Однако, несмотря на свою раздражительность, требовательность и грубость, Наполеон умел быть обворожительным и проявлять доброту и великодушие, когда находил это нужным. Привычка к неограниченной власти, раболепство и подчинение, окружавшие его, уничтожили в нем естественные проявления добрых чувств а его эгоизм и властолюбие, разрастаясь до невероятных размеров, постепенно заглушили все зародыши этих чувств в его душе, оставив только место глубокому презрению к людям.

Уже в салонах директории, когда он обращался к мужчинам или женщинам, то всегда принимал тон превосходства. Одной француженке, славившейся своей красотой и своим умом, а также своими передовыми взглядами, он сказал: «Madame, я не люблю, когда женщины мешаются в политику!» И он сказал это так, что она прикусила язычок. Его неприятельница г-жа Сталь говорила, что когда она увидела его в первый раз, после договора Кампо-Формио, то сначала испытала чувство восхищения, а потом какой-то неопределенный страх. А между тем он тогда еще не имел никакой власти, и даже его положение считалось очень шатким, вследствие подозрительности директории. «Я скоро поняла потом, встречая его в Париже, — говорила m-me Сталь, — что его характер нельзя было определить словами, которыми мы обыкновенно пользуемся для определения людей. Его нельзя было назвать ни добрым, ни злым, ни кротким, ни жестоким. Такой человек, не знающий себе подобных, не мог ни возбуждать симпатий, ни сам ее чувствовать… Он был и больше и меньше человека… Я смутно чувствовала, что он не доступен никаким душевным эмоциям. Он смотрит на каждое человеческое существо, как на факт или вещь, а не как на себе подобное существо. Он не ощущает ни ненависти, ни любви. Для него существует только он один, все же остальные человеческие существа — только цифры… Его душа представлялась мне такой же холодной и острой, как лезвие шпаги, которая замораживает, нанося раны. Я чувствовала в нем глубокую иронию, от которой ничто не ускользало, ни великое, ни прекрасное, ни даже его собственная слава, потому что он презирал нацию, голоса которой хотел получить»… Все имело для него значение лишь с точки зрения непосредственной пользы, которую это могло принести его цели.

══════

- Условия заданий -
1. Какие чувства, согласно выдержке о характере Наполеона, испытала г-жа Сталь, когда впервые увидела его после договора Кампо-Формио?
2. Продолжите выдержку о характере Наполеона, начав сразу после ее последнего предложения.

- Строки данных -
══════

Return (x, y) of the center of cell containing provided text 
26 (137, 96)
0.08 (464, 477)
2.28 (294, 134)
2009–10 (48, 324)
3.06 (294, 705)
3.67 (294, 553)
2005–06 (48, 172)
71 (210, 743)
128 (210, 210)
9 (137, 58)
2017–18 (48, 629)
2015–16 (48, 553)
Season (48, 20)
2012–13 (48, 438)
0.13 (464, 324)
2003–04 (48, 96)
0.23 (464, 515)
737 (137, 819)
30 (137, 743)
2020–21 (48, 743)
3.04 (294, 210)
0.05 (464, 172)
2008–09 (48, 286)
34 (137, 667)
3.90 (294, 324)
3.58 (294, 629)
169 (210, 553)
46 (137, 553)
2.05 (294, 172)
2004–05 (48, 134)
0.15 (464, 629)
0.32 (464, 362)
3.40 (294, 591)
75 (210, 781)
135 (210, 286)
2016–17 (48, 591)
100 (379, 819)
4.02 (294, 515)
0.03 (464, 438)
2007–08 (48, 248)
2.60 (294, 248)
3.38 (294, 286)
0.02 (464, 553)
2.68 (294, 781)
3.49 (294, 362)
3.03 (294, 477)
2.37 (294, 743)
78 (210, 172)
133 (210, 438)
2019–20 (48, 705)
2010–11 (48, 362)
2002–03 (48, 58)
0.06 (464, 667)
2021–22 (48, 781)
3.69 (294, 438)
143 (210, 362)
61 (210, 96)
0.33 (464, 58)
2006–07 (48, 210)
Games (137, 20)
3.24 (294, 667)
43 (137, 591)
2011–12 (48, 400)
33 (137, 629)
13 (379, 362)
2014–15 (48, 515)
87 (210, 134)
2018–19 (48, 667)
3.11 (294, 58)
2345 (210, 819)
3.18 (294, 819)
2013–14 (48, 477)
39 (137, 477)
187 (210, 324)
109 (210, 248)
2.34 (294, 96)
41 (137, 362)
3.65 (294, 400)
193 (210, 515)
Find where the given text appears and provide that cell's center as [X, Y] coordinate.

══════

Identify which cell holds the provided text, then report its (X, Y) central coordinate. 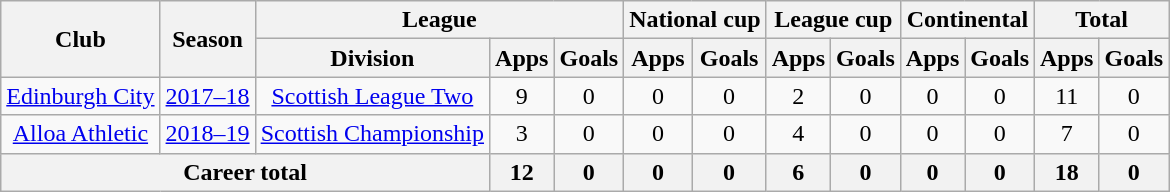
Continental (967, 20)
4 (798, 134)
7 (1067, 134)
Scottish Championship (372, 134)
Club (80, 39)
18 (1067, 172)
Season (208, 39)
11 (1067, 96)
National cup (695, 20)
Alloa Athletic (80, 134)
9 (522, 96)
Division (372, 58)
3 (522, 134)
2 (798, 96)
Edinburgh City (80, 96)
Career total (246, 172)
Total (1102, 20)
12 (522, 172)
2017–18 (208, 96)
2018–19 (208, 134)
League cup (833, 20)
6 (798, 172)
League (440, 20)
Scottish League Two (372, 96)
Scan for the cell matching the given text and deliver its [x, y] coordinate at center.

══════

- Ответы к заданиям -
1. Сначала чувство восхищения, а потом какой-то неопределенный страх.

2.
Действие такой беззастенчивой силы, какой обладал Наполеон, быстро сказалось на обществе, которое стало неузнаваемым, и Шенье мог с полным правом воскликнуть: «Наши армии десять лет сражались, чтобы мы стали гражданами, а мы вдруг превратились в подданных!» Но в материальном отношении Франция начала процветать; промышленность быстро развивалась, и даже сельское хозяйство начало подниматься. Торговля увеличилась, потому что улучшились пути сообщения. Наполеон не жалел на это денег и с беспощадной энергией боролся с хищничеством. Он сам просматривал расходы министров каждую неделю и оглашал их отчеты. В сущности, как министры, так и все чиновники были его слепыми орудиями, и он даже в походной палатке просматривал все министерские бумаги, неусыпно следя за всем.

Наполеон никому не говорил, чего он хотел на самом деле, но люди, его окружавшие, прекрасно понимали, что он хочет дальнейшего расширения своей власти. Неясно было для них лишь то, в чем должно было заключаться это расширение. Наполеон хотел, чтобы нация сама, в лице своих представителей, наградила его за дарование Франции внутреннего и внешнего мира, но, разумеется, мысль об этой награде зародилась в голове у него самого, и он только внушил ее другим. После заключения Амьенского мира генералу Бонапарту был дан «блестящий залог национальной благодарности». В июле 1802 года новый плебисцит даровал ему пожизненную власть. Три с половиной миллиона голосов высказались утвердительно против ничтожного количества полуторы тысяч голосов, высказавшихся отрицательно! Наполеон, следовательно, принял свою власть из рук народа и тотчас же заявил, что в связи с этой переменой должны быть введены в конституцию и другие необходимые изменения. Услужливый сенат, конечно, пошел навстречу его желанию, и первый консул получил право назначить себе преемника, заключать договоры с иностранными державами и миловать преступников.

Франция быстро начала превращаться в монархию, и, чтобы получить корону, Наполеону оставалось только протянуть руку. Он поселился в Тюльерийском дворце, где его окружал блестящий двор. Многие из бывших эмигрантов появились при этом дворе и в значительной степени содействовали возвращению в обществе старых монархических традиций и нравов. В законодательном корпусе был поставлен бюст Наполеона, а в «день Наполеона» (15-го августа) везде в Париже засверкал его вензель. Литература, задавленная мощной рукой повелителя, не поднимала головы. Среди же послушных ему литераторов образовался кружок моралистов, покровительствуемый Жозефиной, который начал нападать на материалистов и вольнодумцев. Из этого кружка вышло и знаменитое произведение Шатобриана «Гений христианства», которое можно смело назвать Евангелием наступившей реакции.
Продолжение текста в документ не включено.